Personal information
- Date of birth: 22 December 1958
- Place of birth: Choszczno, Poland
- Date of death: 12 February 2009 (aged 50)
- Place of death: Oldenburg, Germany
- Height: 1.71 m (5 ft 7 in)
- Position: Forward

Senior career*
- Years: Team / Apps / (Gls)
- 1977: Grunwald Choszczno
- 1977–1978: Arkonia Szczecin
- 1978–1984: Stal Stocznia Szczecin
- 1984–1987: Pogoń Szczecin / 87 / (12)
- 1987–1992: VfB Oldenburg

= Jerzy Hawrylewicz =

Polish footballer (1958–2009)

Jerzy Hawrylewicz (22 December 1958 – 13 February 2009) was a Polish professional footballer who played as a forward. He represented Grunwald Choszczno (1977), Arkonia Szczecin (1977–1978), Stal Stocznia Szczecin (1978–1984), Pogoń Szczecin (1984–1987), and VfB Oldenburg (1987–1992).

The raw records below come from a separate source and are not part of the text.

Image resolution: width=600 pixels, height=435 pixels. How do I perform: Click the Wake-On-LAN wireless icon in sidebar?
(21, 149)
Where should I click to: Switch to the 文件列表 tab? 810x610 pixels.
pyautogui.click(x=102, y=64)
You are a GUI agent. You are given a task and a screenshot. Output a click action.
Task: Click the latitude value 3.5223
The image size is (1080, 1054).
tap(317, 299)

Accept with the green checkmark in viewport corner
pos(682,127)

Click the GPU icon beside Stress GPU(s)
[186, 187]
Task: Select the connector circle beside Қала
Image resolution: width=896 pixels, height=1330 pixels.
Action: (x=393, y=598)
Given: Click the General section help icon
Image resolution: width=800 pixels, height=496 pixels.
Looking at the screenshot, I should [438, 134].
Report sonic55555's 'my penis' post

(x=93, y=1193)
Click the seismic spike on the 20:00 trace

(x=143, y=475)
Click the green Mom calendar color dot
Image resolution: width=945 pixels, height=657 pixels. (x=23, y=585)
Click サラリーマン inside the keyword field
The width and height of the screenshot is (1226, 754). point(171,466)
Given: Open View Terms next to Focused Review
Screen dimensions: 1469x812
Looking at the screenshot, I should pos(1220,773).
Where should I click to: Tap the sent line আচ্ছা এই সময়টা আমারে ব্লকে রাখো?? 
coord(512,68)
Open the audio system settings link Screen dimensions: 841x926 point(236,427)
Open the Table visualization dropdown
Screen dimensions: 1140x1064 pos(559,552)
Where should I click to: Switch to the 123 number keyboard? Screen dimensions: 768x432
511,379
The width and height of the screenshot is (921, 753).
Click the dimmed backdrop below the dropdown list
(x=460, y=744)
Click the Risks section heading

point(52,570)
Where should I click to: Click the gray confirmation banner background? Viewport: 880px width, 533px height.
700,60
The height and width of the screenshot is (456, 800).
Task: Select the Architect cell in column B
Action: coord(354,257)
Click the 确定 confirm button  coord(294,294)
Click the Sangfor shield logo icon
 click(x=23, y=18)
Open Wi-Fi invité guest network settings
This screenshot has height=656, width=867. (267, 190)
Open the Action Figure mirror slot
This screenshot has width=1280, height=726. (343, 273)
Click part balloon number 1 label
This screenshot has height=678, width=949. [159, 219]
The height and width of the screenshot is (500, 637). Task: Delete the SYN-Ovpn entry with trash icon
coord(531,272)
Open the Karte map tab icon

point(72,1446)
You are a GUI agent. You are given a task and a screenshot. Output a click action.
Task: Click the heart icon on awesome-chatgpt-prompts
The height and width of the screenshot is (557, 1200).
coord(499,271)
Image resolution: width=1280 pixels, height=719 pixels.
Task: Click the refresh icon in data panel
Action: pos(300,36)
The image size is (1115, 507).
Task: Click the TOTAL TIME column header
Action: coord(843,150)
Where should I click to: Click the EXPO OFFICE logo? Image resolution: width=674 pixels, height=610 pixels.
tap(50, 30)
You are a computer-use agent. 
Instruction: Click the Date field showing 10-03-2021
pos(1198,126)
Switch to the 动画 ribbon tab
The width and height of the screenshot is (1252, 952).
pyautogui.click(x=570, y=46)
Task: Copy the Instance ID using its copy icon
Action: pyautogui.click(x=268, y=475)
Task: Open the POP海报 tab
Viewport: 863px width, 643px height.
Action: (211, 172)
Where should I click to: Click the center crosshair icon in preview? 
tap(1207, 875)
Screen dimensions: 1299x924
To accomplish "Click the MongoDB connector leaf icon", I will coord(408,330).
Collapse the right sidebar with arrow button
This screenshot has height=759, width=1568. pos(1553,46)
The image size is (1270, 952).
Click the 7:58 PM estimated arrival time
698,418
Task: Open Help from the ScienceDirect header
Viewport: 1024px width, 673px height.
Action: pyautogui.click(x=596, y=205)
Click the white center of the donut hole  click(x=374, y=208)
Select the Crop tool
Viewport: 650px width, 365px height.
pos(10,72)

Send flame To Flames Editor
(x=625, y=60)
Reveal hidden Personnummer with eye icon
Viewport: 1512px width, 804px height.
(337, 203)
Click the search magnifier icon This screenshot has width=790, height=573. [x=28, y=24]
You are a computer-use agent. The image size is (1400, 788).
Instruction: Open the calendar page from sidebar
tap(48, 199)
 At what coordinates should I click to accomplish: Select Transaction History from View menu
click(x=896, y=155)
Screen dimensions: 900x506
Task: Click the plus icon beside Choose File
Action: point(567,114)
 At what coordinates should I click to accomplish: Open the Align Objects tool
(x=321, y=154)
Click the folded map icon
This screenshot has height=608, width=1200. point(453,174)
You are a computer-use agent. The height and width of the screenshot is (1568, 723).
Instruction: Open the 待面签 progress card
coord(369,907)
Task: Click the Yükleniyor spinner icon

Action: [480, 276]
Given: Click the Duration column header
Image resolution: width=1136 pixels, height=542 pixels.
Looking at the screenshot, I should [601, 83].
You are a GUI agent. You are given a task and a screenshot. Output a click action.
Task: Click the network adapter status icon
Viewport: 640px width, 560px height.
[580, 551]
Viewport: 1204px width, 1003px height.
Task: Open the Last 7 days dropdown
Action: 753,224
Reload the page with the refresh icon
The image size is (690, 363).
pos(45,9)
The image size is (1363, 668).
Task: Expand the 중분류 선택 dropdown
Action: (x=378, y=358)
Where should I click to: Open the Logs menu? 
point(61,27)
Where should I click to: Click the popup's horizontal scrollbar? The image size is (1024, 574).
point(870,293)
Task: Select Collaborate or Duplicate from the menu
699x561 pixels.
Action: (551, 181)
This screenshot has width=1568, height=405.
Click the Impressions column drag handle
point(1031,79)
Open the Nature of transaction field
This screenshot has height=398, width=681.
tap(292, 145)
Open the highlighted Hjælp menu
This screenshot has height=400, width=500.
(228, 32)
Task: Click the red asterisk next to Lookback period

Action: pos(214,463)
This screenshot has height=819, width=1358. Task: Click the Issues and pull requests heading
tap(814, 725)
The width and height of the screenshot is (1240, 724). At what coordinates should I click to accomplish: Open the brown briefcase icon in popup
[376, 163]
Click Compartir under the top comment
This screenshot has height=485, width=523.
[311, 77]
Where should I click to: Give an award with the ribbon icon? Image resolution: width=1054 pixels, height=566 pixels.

On 20 April 1992, during the match against Hannoverscher SC, the then 33-year-old collapsed on the pitch with a heart attack. He suffered from persistent vegetative state syndrome and remained comatose until his death on 13 February 2009.

==Career==
Hawrylewicz joined VfB Oldenburg of the Oberliga Nord from Pogoń Szczecin. He contributed to the club's promotion to the 2. Bundesliga in 1990, being the club's most prolific scorer with 15 goals in 32 matches. He made eleven appearances in the 2. Bundesliga.